C’était une bonne question, Jeanne. Tu es une bonne petite chèvre.

Il sourit, agite sa canne et s’éloigne, entraînant le monde avec lui, le paysage céleste ondoyant et les sons, me laissant seule dans l’obscurité frémissante entre les mondes. Pourquoi était-ce une bonne question ? Chèvre ? Qu’a-t-il voulu dire ?… Les pensées fuient mon esprit. Une traction. On me traîne chez moi comme une mauvaise fille. C’est une torture, j’ai l’impression qu’on me fait passer par un trou de serrure en me tirant avec un crochet à viande.
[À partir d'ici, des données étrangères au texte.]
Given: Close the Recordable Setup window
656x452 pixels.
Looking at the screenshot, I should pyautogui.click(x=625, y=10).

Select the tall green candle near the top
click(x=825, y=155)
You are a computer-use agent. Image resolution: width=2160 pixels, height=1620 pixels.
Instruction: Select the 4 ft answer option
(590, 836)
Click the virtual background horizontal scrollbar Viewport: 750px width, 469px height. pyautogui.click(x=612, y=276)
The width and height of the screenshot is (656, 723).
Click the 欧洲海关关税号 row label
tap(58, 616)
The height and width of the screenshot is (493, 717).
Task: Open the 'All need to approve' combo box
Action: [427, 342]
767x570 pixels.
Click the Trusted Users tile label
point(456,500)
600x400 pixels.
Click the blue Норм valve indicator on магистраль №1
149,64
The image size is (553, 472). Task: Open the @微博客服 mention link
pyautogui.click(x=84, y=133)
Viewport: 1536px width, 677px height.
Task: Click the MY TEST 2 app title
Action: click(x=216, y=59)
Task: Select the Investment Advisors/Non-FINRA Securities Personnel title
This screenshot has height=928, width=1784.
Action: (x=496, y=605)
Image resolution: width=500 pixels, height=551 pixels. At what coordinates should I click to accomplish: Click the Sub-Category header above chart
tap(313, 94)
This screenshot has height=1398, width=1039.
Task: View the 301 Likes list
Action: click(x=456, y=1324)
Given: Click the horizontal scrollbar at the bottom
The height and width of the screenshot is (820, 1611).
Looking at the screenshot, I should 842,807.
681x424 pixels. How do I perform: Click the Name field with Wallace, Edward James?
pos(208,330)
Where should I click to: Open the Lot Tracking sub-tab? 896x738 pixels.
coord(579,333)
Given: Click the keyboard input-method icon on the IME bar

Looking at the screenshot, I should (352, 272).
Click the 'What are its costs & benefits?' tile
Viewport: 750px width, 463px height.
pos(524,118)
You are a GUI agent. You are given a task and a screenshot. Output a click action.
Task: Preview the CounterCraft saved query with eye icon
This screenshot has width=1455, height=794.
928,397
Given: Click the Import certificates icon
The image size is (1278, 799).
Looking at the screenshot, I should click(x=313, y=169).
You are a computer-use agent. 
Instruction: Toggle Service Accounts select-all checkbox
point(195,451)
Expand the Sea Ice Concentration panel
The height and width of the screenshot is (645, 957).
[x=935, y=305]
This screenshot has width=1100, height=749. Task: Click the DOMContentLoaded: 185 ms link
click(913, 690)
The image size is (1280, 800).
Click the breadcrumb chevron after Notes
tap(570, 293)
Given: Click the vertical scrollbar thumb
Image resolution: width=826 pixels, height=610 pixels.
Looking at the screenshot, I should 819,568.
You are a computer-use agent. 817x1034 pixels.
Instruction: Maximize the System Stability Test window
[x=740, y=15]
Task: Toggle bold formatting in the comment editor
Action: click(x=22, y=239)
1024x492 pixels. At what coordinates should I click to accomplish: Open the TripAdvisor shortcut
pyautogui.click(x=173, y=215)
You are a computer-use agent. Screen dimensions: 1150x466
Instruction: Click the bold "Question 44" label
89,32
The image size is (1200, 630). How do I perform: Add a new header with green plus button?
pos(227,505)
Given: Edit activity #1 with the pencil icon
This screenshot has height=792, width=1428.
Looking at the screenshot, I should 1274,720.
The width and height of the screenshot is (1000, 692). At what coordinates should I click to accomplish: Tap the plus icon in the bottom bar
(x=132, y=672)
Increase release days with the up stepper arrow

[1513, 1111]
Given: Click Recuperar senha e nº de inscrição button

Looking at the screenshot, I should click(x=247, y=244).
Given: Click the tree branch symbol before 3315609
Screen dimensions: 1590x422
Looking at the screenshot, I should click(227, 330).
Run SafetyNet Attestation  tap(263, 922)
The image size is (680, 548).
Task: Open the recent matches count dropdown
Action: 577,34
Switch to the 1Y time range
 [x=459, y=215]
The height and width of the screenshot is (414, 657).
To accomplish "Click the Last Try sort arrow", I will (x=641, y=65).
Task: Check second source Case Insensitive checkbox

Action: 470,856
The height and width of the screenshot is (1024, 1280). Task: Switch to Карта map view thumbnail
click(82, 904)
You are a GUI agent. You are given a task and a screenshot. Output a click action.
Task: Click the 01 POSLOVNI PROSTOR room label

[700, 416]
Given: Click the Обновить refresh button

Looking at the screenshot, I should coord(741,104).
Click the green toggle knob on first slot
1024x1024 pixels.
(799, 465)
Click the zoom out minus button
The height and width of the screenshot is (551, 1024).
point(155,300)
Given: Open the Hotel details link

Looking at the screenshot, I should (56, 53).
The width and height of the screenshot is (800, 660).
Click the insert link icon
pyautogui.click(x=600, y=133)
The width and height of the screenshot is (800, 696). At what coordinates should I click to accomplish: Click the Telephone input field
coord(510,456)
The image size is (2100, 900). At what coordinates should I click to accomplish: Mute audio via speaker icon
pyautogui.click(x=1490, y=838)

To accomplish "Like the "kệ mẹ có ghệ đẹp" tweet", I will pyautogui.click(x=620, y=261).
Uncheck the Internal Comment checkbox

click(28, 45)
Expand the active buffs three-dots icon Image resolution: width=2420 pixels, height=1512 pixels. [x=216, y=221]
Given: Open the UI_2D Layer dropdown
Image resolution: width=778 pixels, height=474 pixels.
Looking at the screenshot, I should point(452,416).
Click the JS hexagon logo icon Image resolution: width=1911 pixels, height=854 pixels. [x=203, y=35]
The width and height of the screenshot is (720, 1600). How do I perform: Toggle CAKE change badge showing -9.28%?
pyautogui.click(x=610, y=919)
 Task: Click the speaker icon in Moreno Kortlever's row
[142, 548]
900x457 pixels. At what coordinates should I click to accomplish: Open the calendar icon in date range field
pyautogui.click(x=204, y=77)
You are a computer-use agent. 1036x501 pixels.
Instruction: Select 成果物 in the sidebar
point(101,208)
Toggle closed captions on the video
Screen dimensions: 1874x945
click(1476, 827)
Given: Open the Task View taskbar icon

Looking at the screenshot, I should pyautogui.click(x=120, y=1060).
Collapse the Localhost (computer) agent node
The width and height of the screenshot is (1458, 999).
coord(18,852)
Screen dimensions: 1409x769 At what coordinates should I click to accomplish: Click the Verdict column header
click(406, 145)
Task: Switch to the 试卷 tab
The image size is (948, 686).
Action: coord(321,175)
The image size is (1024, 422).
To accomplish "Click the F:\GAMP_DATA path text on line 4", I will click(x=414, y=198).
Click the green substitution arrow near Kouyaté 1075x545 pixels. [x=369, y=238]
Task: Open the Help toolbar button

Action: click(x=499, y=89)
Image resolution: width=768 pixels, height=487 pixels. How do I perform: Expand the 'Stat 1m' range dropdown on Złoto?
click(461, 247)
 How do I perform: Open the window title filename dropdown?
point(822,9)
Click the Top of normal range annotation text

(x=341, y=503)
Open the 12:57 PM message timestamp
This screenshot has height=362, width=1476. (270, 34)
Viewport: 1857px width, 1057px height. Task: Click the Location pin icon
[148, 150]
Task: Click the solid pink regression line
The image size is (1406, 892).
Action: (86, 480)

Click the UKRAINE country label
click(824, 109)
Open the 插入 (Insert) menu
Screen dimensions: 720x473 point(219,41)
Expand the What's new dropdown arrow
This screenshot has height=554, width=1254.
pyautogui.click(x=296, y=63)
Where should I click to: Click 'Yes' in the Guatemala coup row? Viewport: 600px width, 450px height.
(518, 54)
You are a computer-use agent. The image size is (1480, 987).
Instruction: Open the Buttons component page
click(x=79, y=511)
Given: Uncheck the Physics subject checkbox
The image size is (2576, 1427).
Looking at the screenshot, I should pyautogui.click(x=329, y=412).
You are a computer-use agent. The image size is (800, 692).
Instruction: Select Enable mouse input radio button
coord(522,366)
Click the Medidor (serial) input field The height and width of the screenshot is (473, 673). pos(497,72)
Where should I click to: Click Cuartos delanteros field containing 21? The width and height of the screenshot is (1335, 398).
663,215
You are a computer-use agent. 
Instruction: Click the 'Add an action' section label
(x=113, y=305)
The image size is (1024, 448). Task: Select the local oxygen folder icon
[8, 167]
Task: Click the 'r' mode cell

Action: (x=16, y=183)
Et assez curieusement, malgré la douleur, je comprends que c’est nécessaire, c’est, d’une certaine façon, ce que les Chenkas m’auraient fait si je n’avais pas manqué de courage, ils auraient fait périr tous les ogga et la vieille Jane. Le temps auquel nous sommes habitués dans le m’fa n’existe pas dans le m’doli, alors cet écorchage se poursuit un moment, et il est tout à fait inexplicable. Un rondin réduit à la taille d’un cure-dents. D’une façon ou d’une autre, au milieu de tout ça, je redeviens catholique, je retrouve la foi. Ce qui m’entraîne ne peut évidemment pas le comprendre. Son seul but est de me faire réintégrer mon corps. Il est centré sur le fait que je ne constitue plus un danger pour lui, à présent que mon cercle de protection est rompu, que mon tabouret ne repose que sur deux pattes. L’oiseau jaune, ce n’est pas le bon. Je sens que le m’fa reprend de la substance, croît autour de moi. Un petit rayon d’espoir. Je suis désarmée, d’accord, mais je suis aussi d’une espèce différente de ce que je crois être. Si le rat mord le bébé, ils vont détruire la maison. Et la chèvre. C’est important aussi, me dis-je, et je rouvre les yeux et je revois mon appartement.